So the Liberal Democrat conference is over. The leadership will no doubt be pleased that any signs of revolt over their propping up of the most reactionary government of modern times have receded. Of course we had the predictable attacks on the Tories and bankers by Vince Cable and Chris Huhne, but the Liberal Democrats are now the party of bankers and the Tories - the attacks being merely a few crumbs thrown to party activists to help them to sleep a little easier at night.
However, you can bet that Cable, Clegg and Huhne themselves sleep very comfortably at night. After all, they are now all government ministers on good salaries at a time of austerity. But their greatest satisfaction must be that they have successfully achieved what Blair and Brown also achieved with New Labour - a right wing coup which has taken their party from the centre to the right of politics. The Liberal Democrat Party, like the Labour Party before it, has now become a shell, a hollowed-out organisation dedicated to putting the leadership into power, another vehicle for the political class, rather than a democratic party for promoting the political aspirations of the membership, and for building a better society - see here. It is now a truly neoliberal party. As we saw with New Labour, when a party is in power it is all too easy for the leadership to ignore the views of a party membership rendered docile by its party being in government.
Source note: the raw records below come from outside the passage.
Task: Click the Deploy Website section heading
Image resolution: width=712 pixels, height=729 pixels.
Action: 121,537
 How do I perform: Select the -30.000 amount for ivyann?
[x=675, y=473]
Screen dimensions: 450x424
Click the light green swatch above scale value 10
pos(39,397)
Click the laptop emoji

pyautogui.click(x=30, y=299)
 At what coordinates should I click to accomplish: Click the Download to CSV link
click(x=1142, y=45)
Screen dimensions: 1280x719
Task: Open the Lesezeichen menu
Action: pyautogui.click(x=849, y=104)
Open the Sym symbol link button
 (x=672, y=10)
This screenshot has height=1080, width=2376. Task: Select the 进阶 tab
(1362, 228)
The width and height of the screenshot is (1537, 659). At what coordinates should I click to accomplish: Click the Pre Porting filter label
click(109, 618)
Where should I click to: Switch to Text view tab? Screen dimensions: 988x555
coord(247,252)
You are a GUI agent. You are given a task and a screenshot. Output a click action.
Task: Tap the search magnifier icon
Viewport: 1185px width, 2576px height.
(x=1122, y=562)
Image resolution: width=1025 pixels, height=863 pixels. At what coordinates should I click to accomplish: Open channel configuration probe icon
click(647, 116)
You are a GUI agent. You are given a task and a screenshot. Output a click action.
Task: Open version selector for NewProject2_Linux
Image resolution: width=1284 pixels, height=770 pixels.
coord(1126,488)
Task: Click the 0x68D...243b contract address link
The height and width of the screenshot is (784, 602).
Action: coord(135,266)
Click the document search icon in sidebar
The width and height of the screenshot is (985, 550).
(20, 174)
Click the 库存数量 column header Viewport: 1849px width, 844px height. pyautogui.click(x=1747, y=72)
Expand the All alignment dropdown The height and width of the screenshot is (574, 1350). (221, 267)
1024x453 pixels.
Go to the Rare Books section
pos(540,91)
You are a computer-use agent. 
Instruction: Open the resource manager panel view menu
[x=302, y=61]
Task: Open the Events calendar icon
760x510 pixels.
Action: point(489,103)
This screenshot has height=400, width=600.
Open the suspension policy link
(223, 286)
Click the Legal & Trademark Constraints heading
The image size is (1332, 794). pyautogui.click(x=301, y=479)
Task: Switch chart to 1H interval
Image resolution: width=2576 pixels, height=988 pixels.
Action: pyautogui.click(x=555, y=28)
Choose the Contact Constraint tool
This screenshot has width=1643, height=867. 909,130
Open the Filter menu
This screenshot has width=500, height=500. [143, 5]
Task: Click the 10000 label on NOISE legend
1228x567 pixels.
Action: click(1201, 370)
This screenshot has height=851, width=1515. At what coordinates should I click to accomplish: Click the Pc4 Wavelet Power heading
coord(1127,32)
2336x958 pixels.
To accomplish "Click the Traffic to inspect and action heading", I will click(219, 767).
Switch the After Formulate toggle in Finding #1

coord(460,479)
In case you are wondering about the title of this post, it originates in one of the most famous soliloquies from Shakespeare, delivered by Macbeth on the discovery of his wife's death, and can be found here. I selected it, because for me, it perfectly describes Nick Clegg's conference speech. Because Nick Clegg is an idiot if he really believes that by slashing welfare, destroying the NHS and wrecking the economy with austerity that he is "doing the right thing", as he claimed in his speech. Even by the standards of neoliberal politicians this was a mendacious and dishonest speech, completely detached from the realities of the crisis of capitalism we are in. It offered no real understanding off the difficulties we face, no hope for the future and It contained the usual lies - Labour caused the deficit and the "economy must be run for ordinary people not big finance" being but two examples. What Clegg said was that his government was doing "not the easy thing but the right thing". He is wrong. What this government is doing by implementing an austerity programme is the easy thing and the wrong thing to do, and it will make our children poorer than us and our grandchildren poorer than our children.